◆ YOUR INSTRUCTIONS ◆
Copy out the forum exchange on sharing research data word for word, from beginning to end.

Segment Start: DOCUMENT PASSAGE

Thanks for your input, Joe (and sorry for taking so long to reply!). The worry about mis-use of data is not something I’d thought about, but I can see that it can be a concern.
I guess this is a bigger issue than in (say) genomics, because the type of data we collect is so varied that it can be used and mis-used for different things.
I’ve been thinking a little about this, Bob. I am involved with genomics and transcriptomics and some other -omics sets of data. My personal philosophy has been to put the sets out there as soon as possible. Generally in our limited experience that has been to provide some metadata around how they were collected, the biological samples from which they were derived, and wonder if it all will serve some purpose. This data can be entered, for example, on the Gene Expression Omnibus and then embargoed until, for example, a first publication making use of that data has appeared. Thereafter, anyone else using the dataset is honor-bound to cite the first study (usually authored by those who collected the data).
At the conference I was just at, though, data sharing was really a question. We want to participate in a large international collaboration. This entails federating dozens, if not hundreds, of clinicians who are involved in collecting patient questionnaires and DNA samples. They are collaborator-competitors. Of the clinical and genomic data, how much, to whom and when? Obviously not all can be made 100% public. But perhaps it is not exploitable if not. Would questions of privacy be resolved if the data, like for the US Census, were made public in 5 years? in 50? in 100? The proposal was that all data within the consortium should be available to all consortium members. Is that the only way to go? Should a member contributing five patients have as many access rights as another contributing 500? Tricky stuff.

Segment End: DOCUMENT PASSAGE
Segment Start: EXTRACTED MATERIAL

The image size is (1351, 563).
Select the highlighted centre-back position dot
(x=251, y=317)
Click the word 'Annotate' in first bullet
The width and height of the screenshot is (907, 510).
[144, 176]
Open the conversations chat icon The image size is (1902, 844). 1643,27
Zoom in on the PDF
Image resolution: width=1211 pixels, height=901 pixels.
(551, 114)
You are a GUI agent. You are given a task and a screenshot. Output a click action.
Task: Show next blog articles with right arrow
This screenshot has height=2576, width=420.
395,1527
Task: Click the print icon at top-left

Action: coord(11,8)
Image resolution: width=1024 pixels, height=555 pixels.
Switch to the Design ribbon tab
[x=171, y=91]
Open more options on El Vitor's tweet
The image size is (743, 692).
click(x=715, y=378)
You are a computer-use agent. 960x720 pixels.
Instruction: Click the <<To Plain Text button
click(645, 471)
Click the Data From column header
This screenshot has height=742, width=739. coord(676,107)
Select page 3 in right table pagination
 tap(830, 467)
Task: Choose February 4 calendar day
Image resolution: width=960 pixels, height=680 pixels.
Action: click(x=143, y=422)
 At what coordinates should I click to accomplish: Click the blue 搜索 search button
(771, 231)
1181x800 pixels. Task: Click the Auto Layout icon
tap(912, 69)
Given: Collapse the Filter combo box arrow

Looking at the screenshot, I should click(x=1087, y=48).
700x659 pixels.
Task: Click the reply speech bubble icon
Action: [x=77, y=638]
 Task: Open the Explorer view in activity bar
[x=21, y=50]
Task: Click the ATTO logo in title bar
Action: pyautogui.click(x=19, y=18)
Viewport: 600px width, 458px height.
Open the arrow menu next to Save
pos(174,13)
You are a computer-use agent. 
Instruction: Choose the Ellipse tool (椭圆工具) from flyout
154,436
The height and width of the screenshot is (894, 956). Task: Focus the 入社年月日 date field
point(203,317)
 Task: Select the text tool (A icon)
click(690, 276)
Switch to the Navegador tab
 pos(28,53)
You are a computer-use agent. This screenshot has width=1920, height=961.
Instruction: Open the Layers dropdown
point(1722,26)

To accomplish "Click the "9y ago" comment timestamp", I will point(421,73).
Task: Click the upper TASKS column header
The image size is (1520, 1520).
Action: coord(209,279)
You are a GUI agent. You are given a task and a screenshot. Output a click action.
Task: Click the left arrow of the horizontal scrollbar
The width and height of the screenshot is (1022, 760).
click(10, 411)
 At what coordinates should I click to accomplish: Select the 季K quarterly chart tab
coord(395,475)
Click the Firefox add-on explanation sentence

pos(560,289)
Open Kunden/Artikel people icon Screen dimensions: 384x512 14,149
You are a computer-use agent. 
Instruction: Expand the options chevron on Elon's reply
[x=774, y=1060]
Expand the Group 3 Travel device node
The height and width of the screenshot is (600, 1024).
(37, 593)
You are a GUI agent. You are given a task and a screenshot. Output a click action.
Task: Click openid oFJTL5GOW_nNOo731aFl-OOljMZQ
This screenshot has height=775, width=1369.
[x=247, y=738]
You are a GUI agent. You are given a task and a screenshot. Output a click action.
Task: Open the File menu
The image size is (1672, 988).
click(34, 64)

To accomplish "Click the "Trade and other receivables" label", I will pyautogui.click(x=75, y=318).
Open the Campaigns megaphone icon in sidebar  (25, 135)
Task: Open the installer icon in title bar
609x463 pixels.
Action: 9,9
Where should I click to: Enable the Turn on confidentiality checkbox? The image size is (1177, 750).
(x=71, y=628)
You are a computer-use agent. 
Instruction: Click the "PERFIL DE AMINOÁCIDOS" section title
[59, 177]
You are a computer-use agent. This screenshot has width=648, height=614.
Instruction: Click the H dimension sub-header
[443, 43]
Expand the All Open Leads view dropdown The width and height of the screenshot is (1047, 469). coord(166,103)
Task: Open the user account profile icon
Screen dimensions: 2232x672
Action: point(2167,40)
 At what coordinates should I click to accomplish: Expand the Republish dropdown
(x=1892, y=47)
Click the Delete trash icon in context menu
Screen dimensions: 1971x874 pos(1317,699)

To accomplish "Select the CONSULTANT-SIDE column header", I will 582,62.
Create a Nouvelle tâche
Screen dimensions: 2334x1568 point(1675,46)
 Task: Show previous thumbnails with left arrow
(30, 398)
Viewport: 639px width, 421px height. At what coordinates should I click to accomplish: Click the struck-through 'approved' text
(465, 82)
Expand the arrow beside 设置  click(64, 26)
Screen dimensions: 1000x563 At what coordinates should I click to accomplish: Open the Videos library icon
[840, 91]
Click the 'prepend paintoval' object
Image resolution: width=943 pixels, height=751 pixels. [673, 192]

Segment End: EXTRACTED MATERIAL

◆ RESPONSE TO THE TASK ◆
Thanks for your input, Joe (and sorry for taking so long to reply!). The worry about mis-use of data is not something I’d thought about, but I can see that it can be a concern.
I guess this is a bigger issue than in (say) genomics, because the type of data we collect is so varied that it can be used and mis-used for different things.
I’ve been thinking a little about this, Bob. I am involved with genomics and transcriptomics and some other -omics sets of data. My personal philosophy has been to put the sets out there as soon as possible. Generally in our limited experience that has been to provide some metadata around how they were collected, the biological samples from which they were derived, and wonder if it all will serve some purpose. This data can be entered, for example, on the Gene Expression Omnibus and then embargoed until, for example, a first publication making use of that data has appeared. Thereafter, anyone else using the dataset is honor-bound to cite the first study (usually authored by those who collected the data).
At the conference I was just at, though, data sharing was really a question. We want to participate in a large international collaboration. This entails federating dozens, if not hundreds, of clinicians who are involved in collecting patient questionnaires and DNA samples. They are collaborator-competitors. Of the clinical and genomic data, how much, to whom and when? Obviously not all can be made 100% public. But perhaps it is not exploitable if not. Would questions of privacy be resolved if the data, like for the US Census, were made public in 5 years? in 50? in 100? The proposal was that all data within the consortium should be available to all consortium members. Is that the only way to go? Should a member contributing five patients have as many access rights as another contributing 500? Tricky stuff.